**Exercise goal:** Rewrite the items from the line with "You are a GUI" to the line with "2414x1512 pixels. Task: Show", swapping "Denim" for "Corduroy" and keeping everything else the same. Leave the pictures out of your answer.

**Material for this task:**
begin

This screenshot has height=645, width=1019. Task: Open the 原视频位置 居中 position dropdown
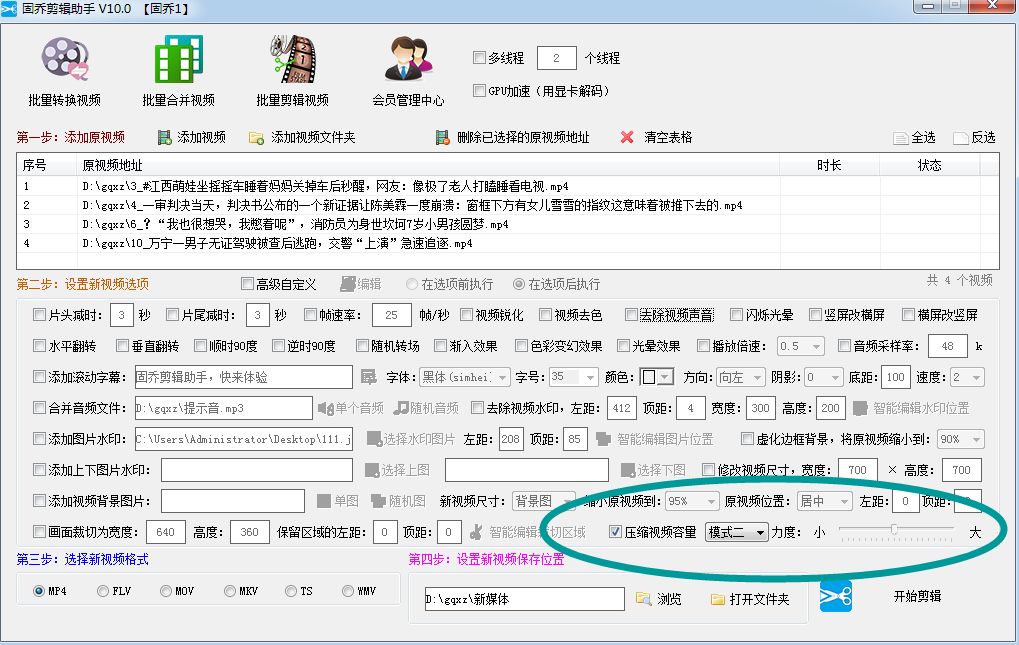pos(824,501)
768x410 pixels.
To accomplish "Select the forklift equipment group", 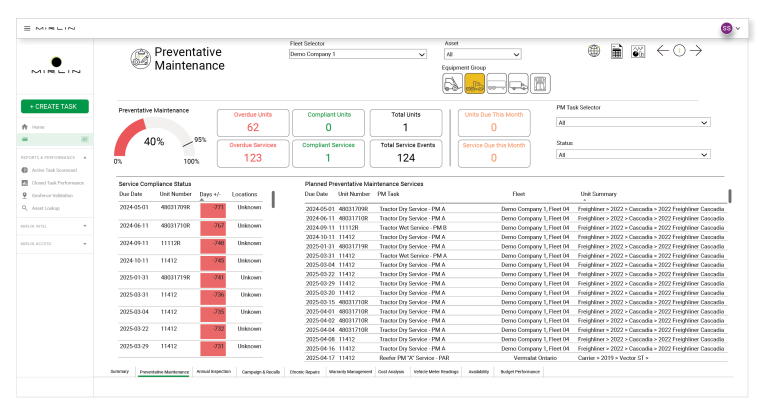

end
begin

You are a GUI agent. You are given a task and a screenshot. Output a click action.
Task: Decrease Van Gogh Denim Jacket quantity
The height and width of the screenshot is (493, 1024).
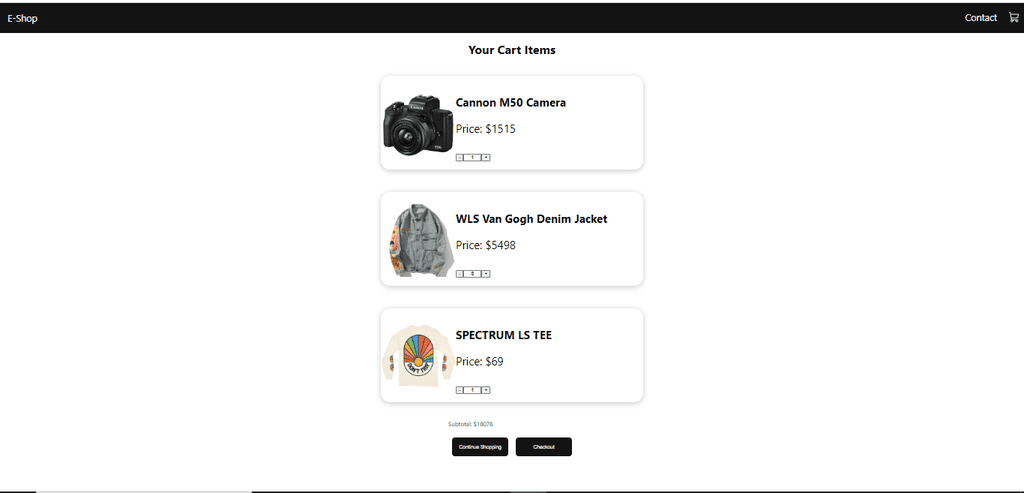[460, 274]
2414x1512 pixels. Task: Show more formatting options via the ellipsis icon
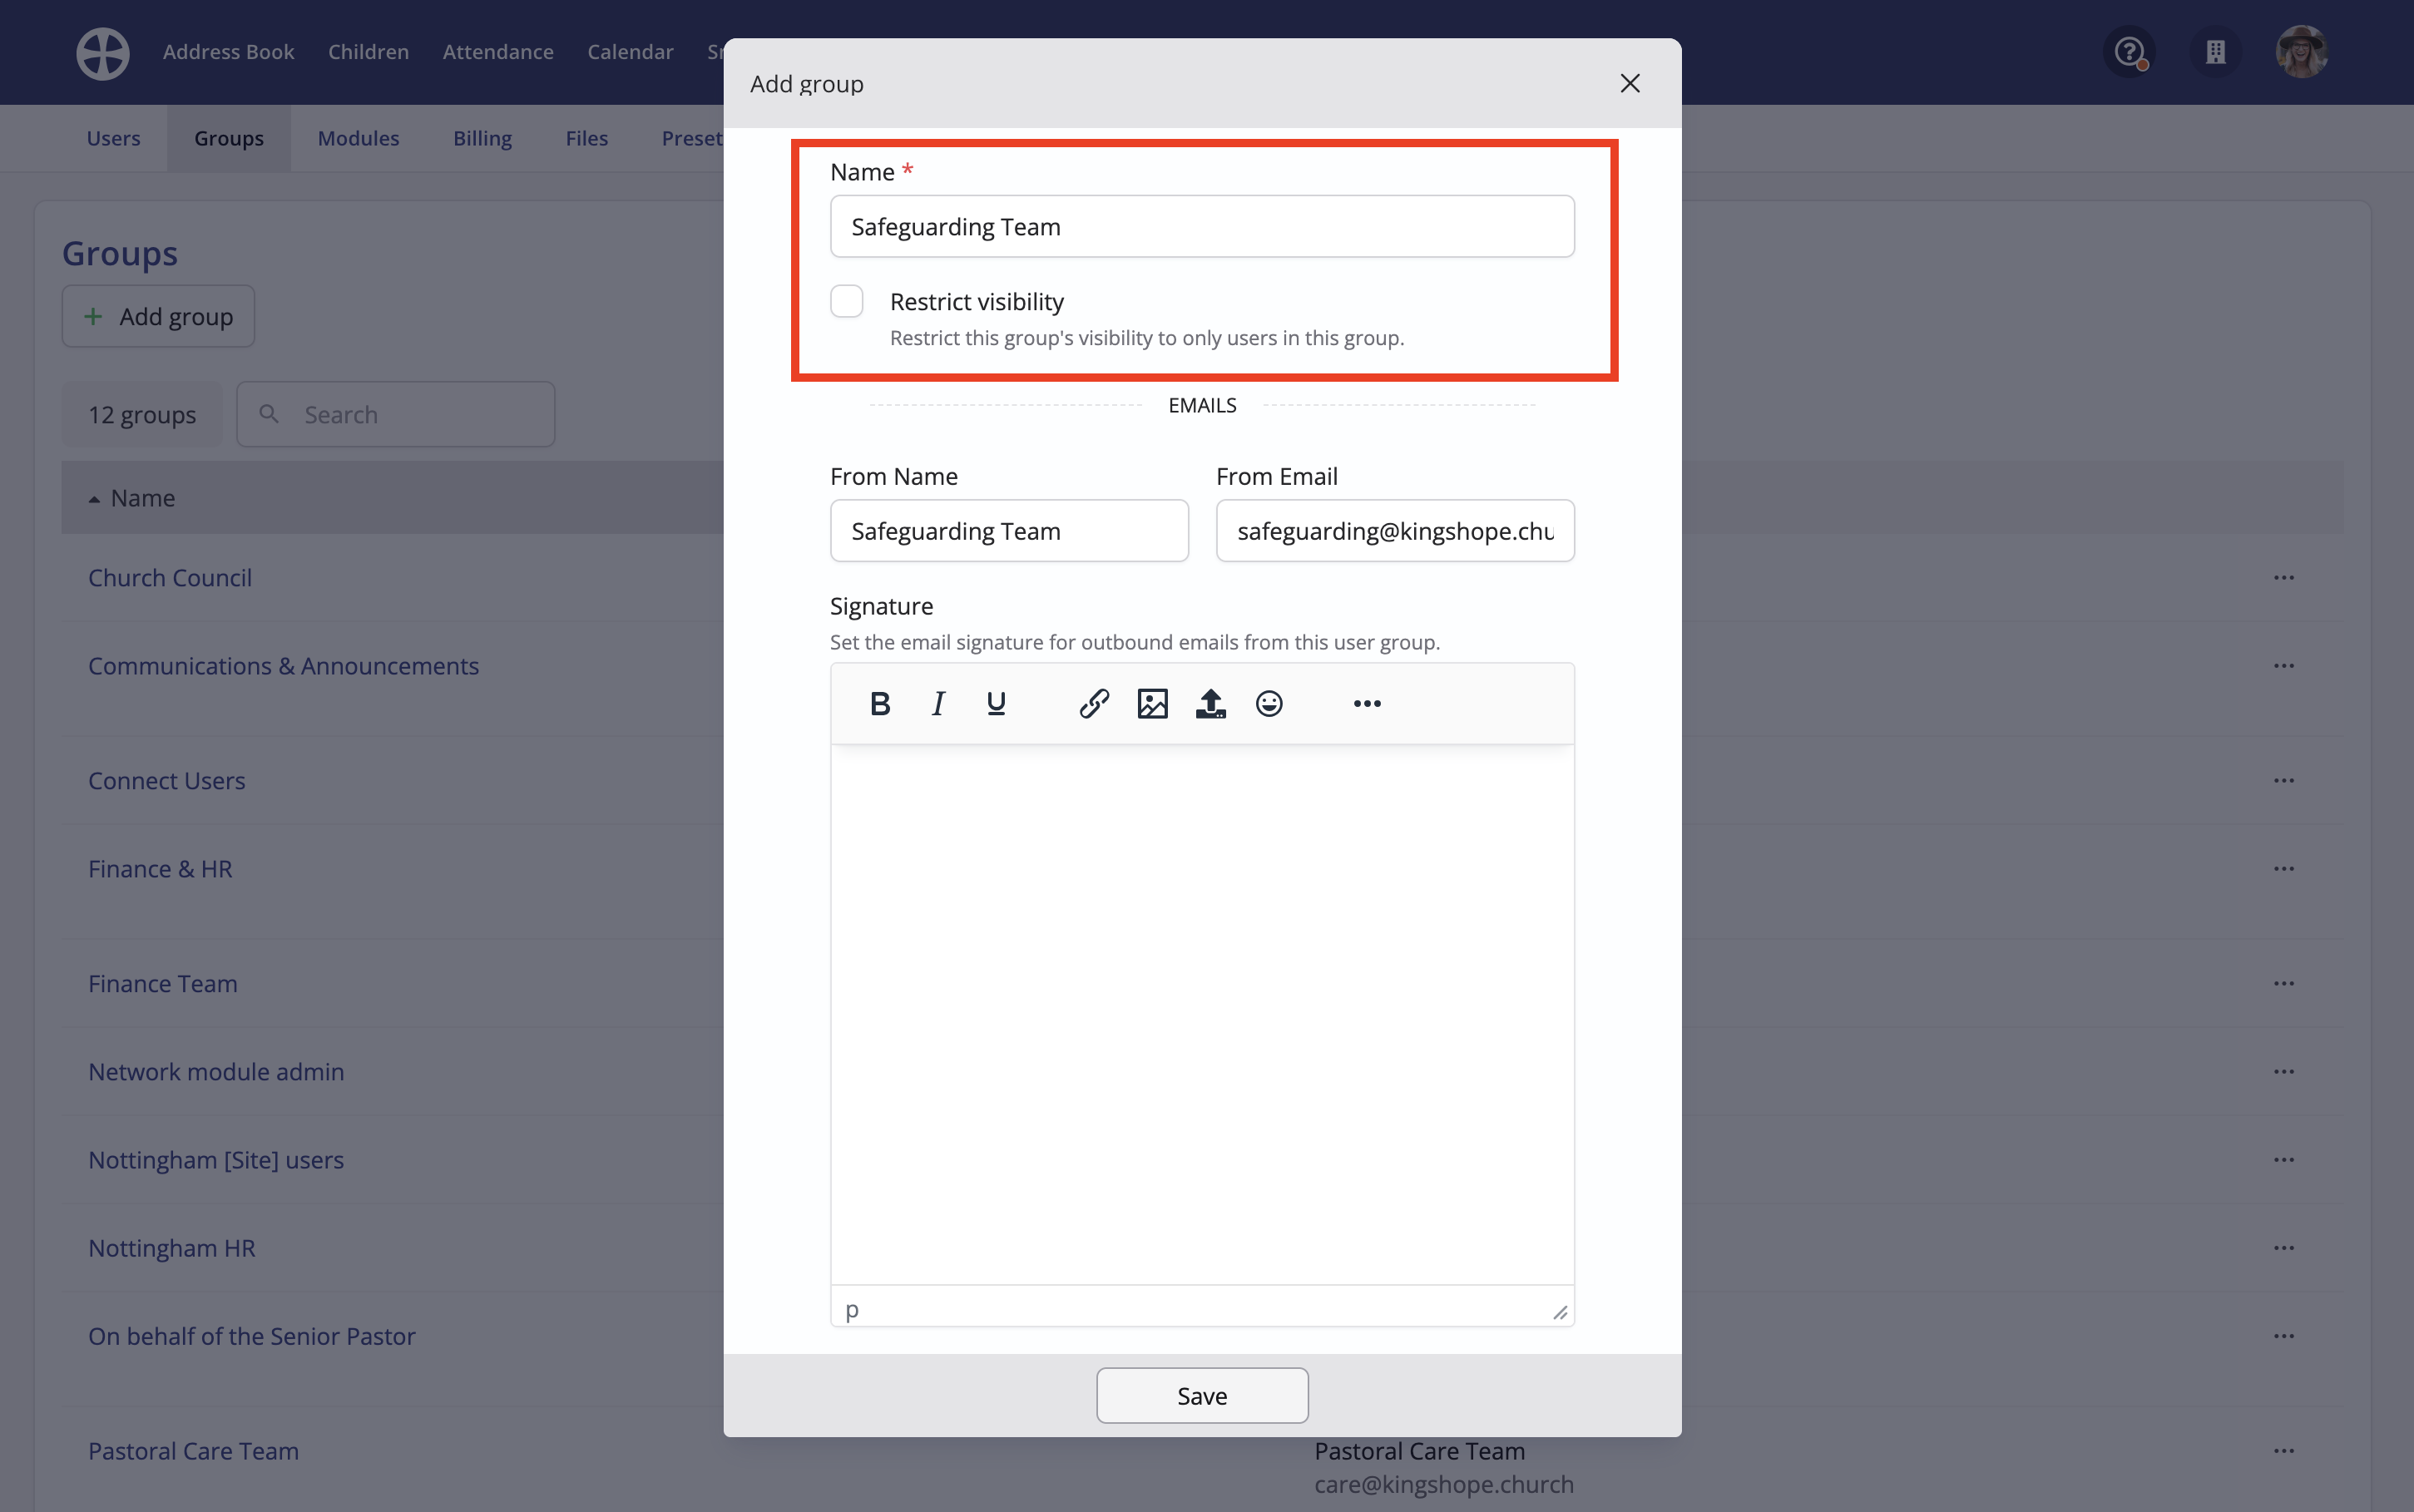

end
begin

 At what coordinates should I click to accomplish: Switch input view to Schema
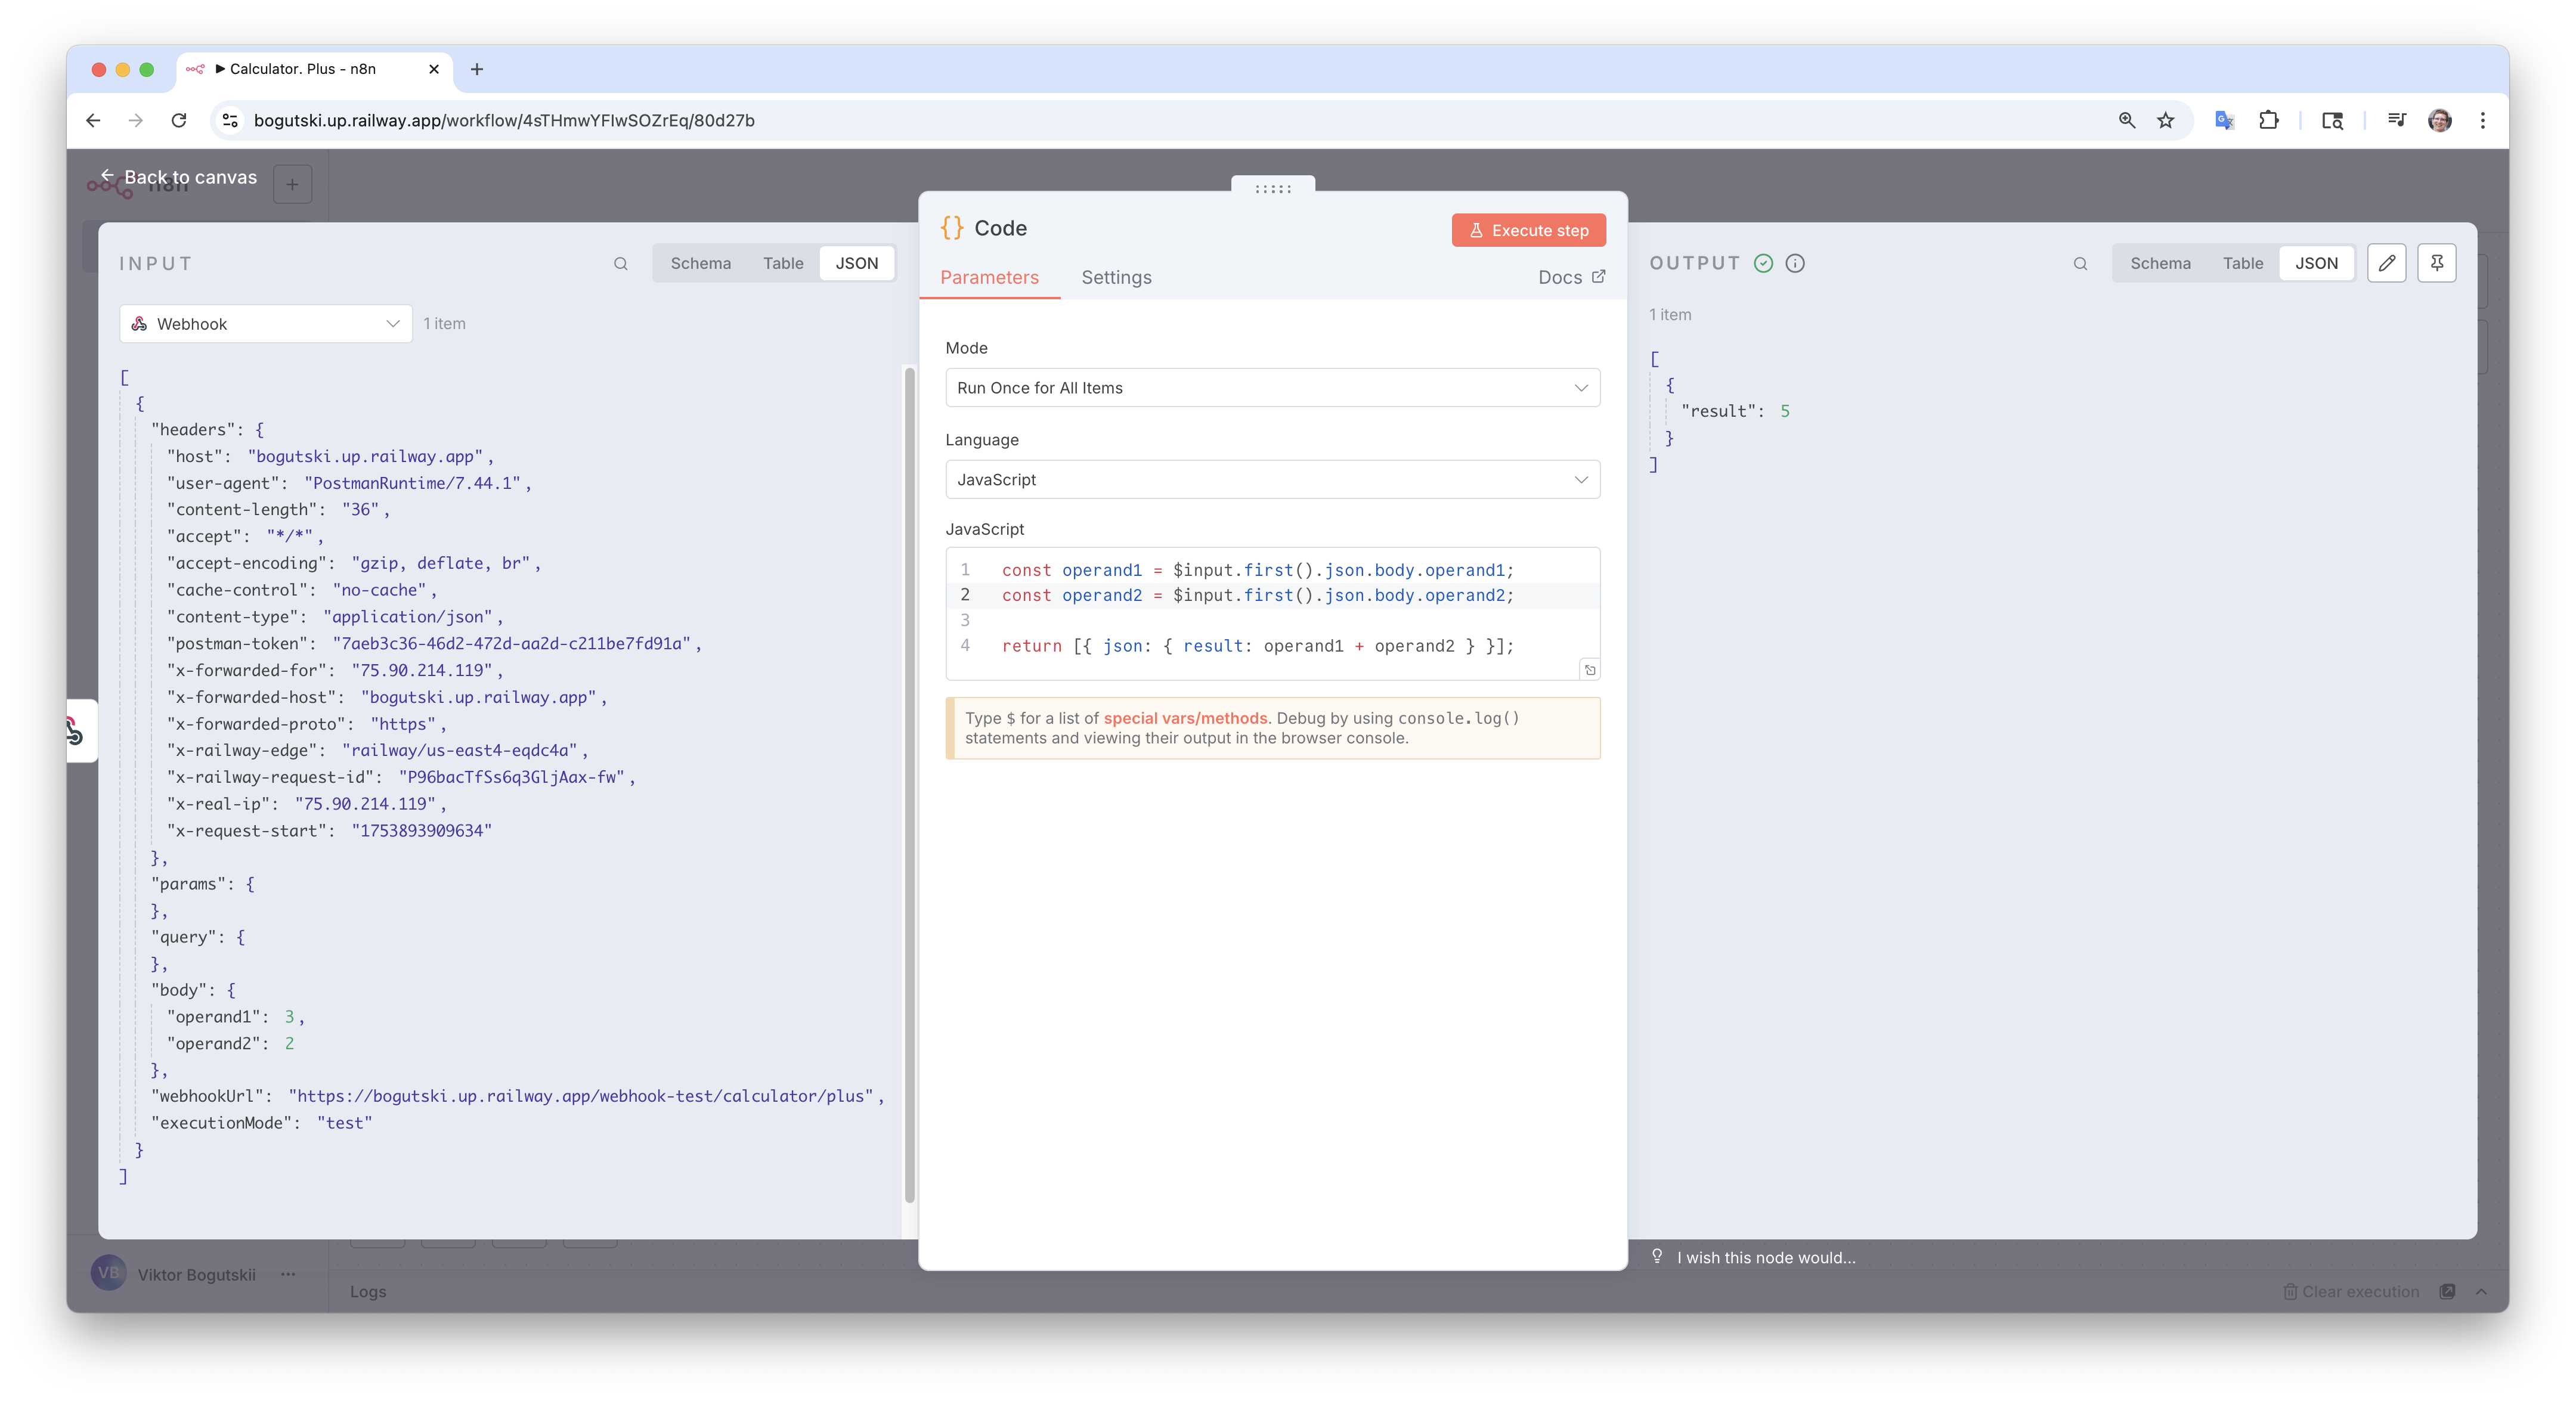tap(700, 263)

end

**Task output:**
You are a GUI agent. You are given a task and a screenshot. Output a click action.
Task: Decrease Van Gogh Corduroy Jacket quantity
The height and width of the screenshot is (493, 1024).
[460, 274]
2414x1512 pixels. Task: Show more formatting options via the ellipsis icon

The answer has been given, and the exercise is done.